First up, two junior doctors at St. George’s University have used large-scale holograms of kidneys and other body parts in their medical school lectures. The illusions of the 3-D, floating objects were created with LED projectors from three directions. (It makes high school junior Daniel Nemroff’s short film depicting a high school chemistry class of the future a lot less far off.)
Straight out of a science fiction movie is Motorola’s edible password pill, which contains a tiny chip loaded with your password information. Once swallowed, it’s powered by the acids in your stomach and emits an EKG-like signal, unlocking phones or computers and basically turning you into your body into a walking, talking authentication system.
Physics teacher Andrew Vanden Heuvel brought his Google Glass to CERN in Switzerland, the world’s largest particle physics laboratory, and took his students along on a virtual field trip. While he was underground next to the particle accelerator in Geneva, students in Michigan got to call out questions in real time.
It’s one thing for students to see through a teacher’s eyes, but Google Glass also allows a school technology coordinator Margaret Powers to see through students’ eyes as they work on projects. Their work is documented on Powers’ blog, 365 Days of Glass.
A few years ago, Facebook spending $2 billion on a company that makes a virtual reality headset really would have been an April Fools’ joke. But this month’s purchase was very real, and Facebook CEO Mark Zuckerberg, in his post on the acquisition, even mentioned “studying in a classroom of students and teachers all over the world” or “ sharing not just moments with your friends online, but entire experiences and adventures” simply by wearing goggles as future possibilities.
As Jeff Dunn at Edudemic points out, educational uses of virtual reality are already here. For example, MIT’s Teacher Education Program and Education Arcade have already developed an augmented reality game that requires players to figure out the root of a toxic spill by interviewing virtual characters and conducting experiments. The outdoor game is played with GPS and handheld computers—taking game-based learning to an entirely different level.
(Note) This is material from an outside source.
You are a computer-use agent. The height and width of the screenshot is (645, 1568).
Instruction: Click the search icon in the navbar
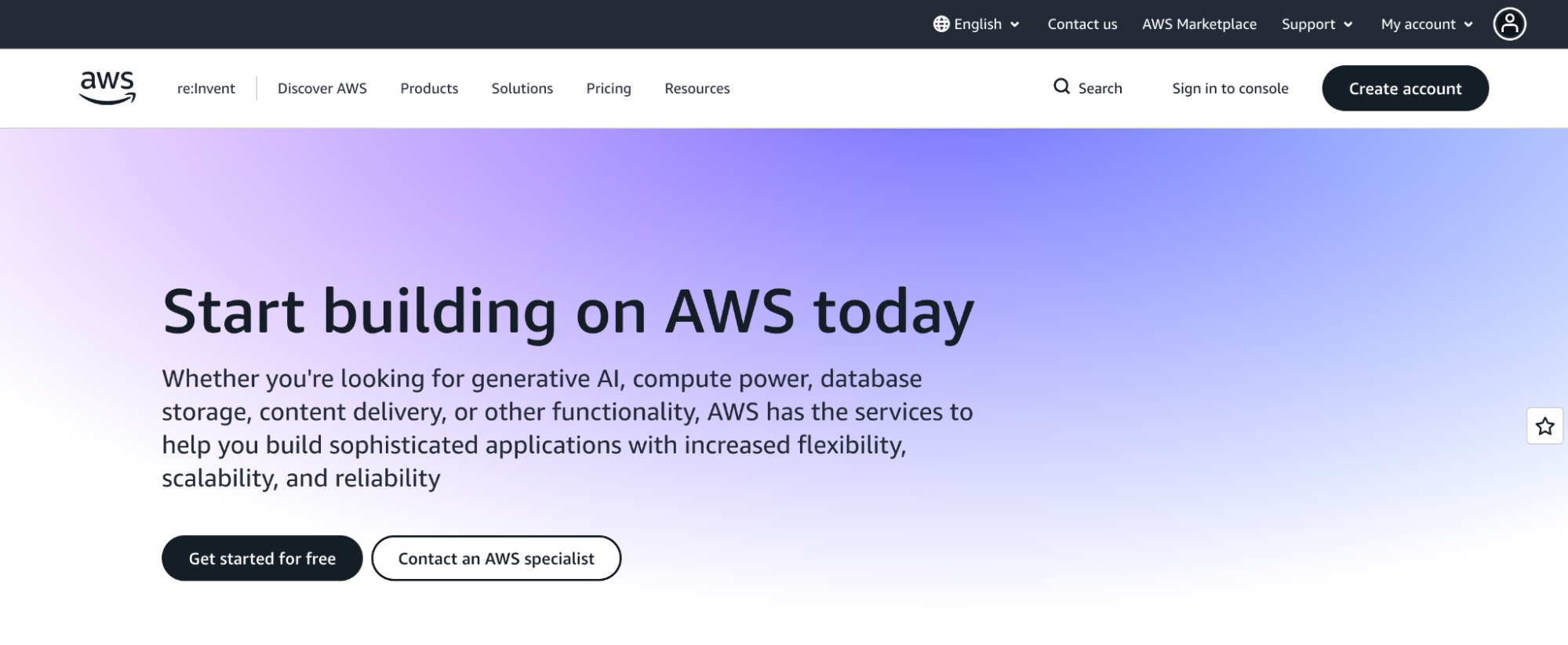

Meanwhile, engineers at MIT developed a vest called Sensory Fiction that enables its wearers to feel what fictional characters in a book are experiencing. The vest replicates what the protagonist is feeling by altering the user’s heart rate, constricting areas with air pressure bags, and causing temperature changes.
Shifting from sensing to smelling, the oPhone, which sends scented text messages, is in development and may be available this fall. Created by Harvard University professor David Edwards and his students at Le Laboratoire in Paris, the phone lets one user type a message and “attach” a scent, which then comes through on the receiver’s phone.
“Clearly, [there’s] a big difference between me saying to you the word ‘croissant,’ or even showing you a picture of a croissant, and you smelling a croissant,” Edwards told NPR.
The 3Doodler, a 3-D printing pen, can turn letters, numbers or doodles into physical objects. It’s still in the pre-order phase, but MAKE magazine has already explored its potential uses — read this interview with 3Doodler co-creator Max Bogue.
There are some die-hard 3-D printing fans out there—us included. But would you want to be tattooed by a machine? A handful of French students hacked a MakerBot Replicator 3-D printer and replaced the extruder of the printer with a tattoo pen, making it capable of drawing designs on skin. As Mitch Hensley at 3D Print notes, they had no problem finding volunteers.
Speaking of intelligent robots, a Lego robot just beat the previous robotic world record for solving Rubik’s Cube. The time: 3.2 seconds. Jason Dorrier at Singularity Hub explains how a Samsung Galaxy S4 smartphone camera can detect the cube’s color configuration, and an app tells the robot’s arms how to move.
Solving a Rubik’s Cube not useful enough? This robot can stack 450 pancakes in a minute, this one leads kids in an exercise class by dancing to “Gangnam Style,” and this one is actually pretty good at ping pong.
No, not April Fools’ jokes. Just life in 2014.